Ceny transakcyjne nowych mieszkań najmocniej wzrosły w Gdyni. W drugim kwartale średnia cena za metr kwadratowy podrożała w ujęciu rocznym o prawie jedną czwartą. Dwucyfrowe wzrosty zanotowano również między innymi w Lublinie, Gdańsku, Zielonej Górze oraz Szczecinie - wynika z danych Narodowego Banku Polskiego. Wyjątkiem jest Opole.
Z danych NBP wynika, że największe wzrosty cen nowych mieszkań pojawiły się w Gdyni. "Ceny były tam aż o 24 procent wyższe niż przed rokiem. Nie jest to złudzenie wynikające z tego, że ceny przed rokiem obniżyła pandemia. Nawet jeśli porównamy stawki z drugiego kwartału 2021 roku z tymi tuż przed pandemią, to wzrost wyniesie 20 procent, a więc i tak jest ogromny" - zaznaczył Jarosław Sadowski, główny analityk Expander Advisors.

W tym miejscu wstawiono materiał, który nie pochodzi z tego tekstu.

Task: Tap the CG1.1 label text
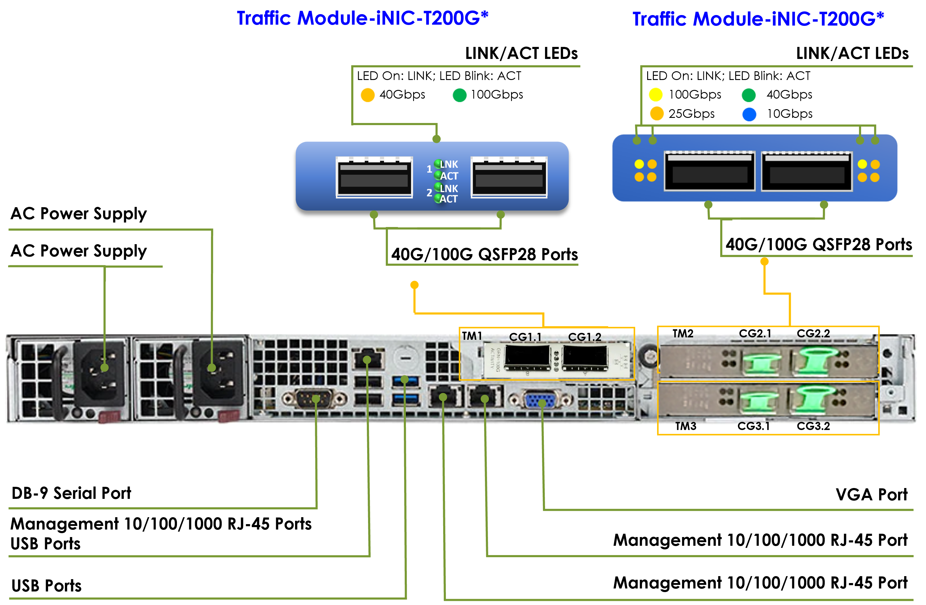click(x=525, y=337)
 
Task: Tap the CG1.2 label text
click(x=584, y=337)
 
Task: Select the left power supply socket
click(x=100, y=373)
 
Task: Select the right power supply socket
click(x=218, y=373)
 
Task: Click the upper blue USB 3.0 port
click(x=405, y=380)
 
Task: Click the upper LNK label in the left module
click(x=449, y=164)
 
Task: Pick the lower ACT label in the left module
click(x=449, y=199)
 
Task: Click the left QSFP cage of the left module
click(x=374, y=177)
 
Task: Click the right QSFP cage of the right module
click(x=806, y=172)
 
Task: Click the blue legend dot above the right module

Rynek nowych mieszkań jest również rozgrzany w Lublinie. Po wzroście o 19 proc. średnia cena po raz pierwszy w historii przekroczyła 7000 zł za m2. Ponadto wzrost o 16 proc. rok do roku zanotowano w Gdańsku, gdzie średnia cena wynosiła 10 257 zł za m2. Pod tym względem stolica Pomorza ustępuje tylko Warszawie - średnio 10 671 zł za m2.

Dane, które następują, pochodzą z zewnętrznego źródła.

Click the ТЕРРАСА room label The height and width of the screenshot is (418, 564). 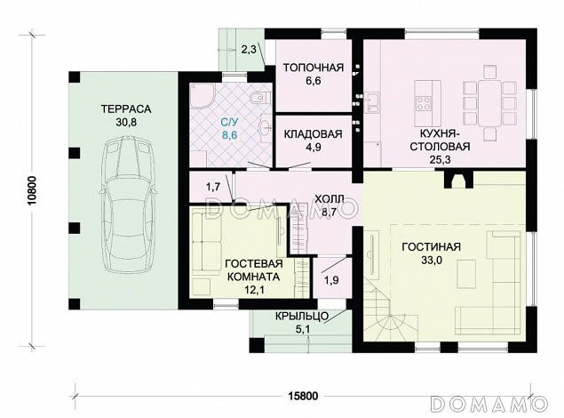coord(126,109)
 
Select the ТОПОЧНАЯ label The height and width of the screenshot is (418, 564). coord(313,68)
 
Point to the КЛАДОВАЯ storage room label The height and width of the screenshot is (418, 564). coord(313,134)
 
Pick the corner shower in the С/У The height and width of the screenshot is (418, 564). coord(202,96)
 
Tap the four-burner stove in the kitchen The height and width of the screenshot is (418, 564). coord(424,102)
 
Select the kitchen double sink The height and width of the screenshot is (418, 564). coord(372,102)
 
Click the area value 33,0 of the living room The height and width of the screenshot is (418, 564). coord(432,261)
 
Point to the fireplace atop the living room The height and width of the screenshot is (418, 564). coord(459,181)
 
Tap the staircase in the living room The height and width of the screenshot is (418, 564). coord(390,309)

Z danych banku centralnego wynika, że jedynym miastem, w którym ceny były niższe niż przed rokiem jest Opole. Transakcyjne ceny spadły o 3 proc. do 6000 zł za m2.
Mieszkania używane na sprzedaż
Sadowski zwrócił uwagę, że na rynku wtórnym ceny również rosną coraz szybciej, ale wciąż wolniej niż na rynku pierwotnym czy przed pandemią.

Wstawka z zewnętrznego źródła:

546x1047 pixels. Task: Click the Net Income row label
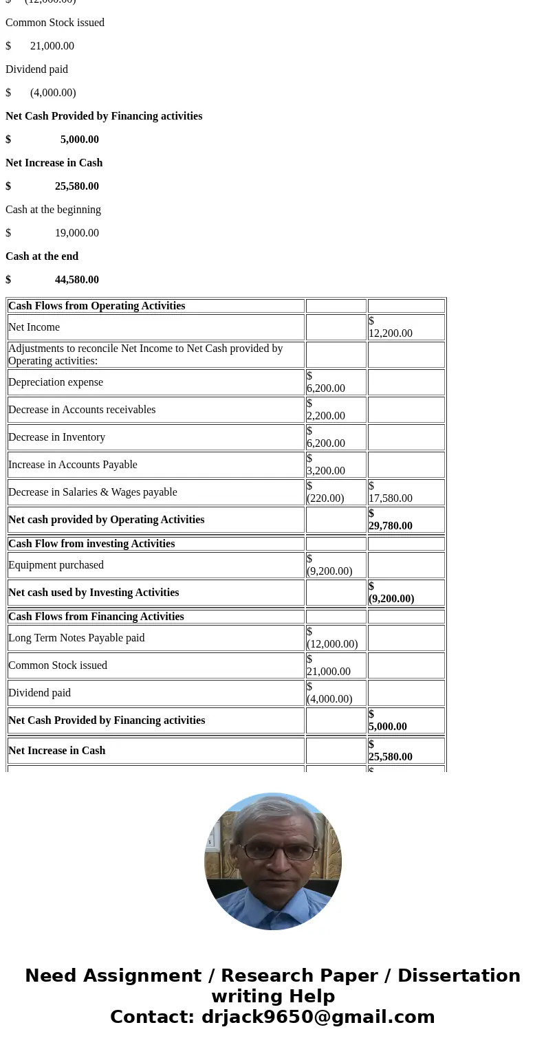34,327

"Największy wzrost pojawił się w Poznaniu (12 proc.), a drugie miejsce zajął Kraków (11,2 proc.). Na tych rynkach wzrosty były więc wyższe niż w przypadku nowych mieszkań. Najmniejsze zmiany pojawiły się natomiast w Rzeszowie, gdzie stawki były zbliżone do tych przed rokiem" - czytamy.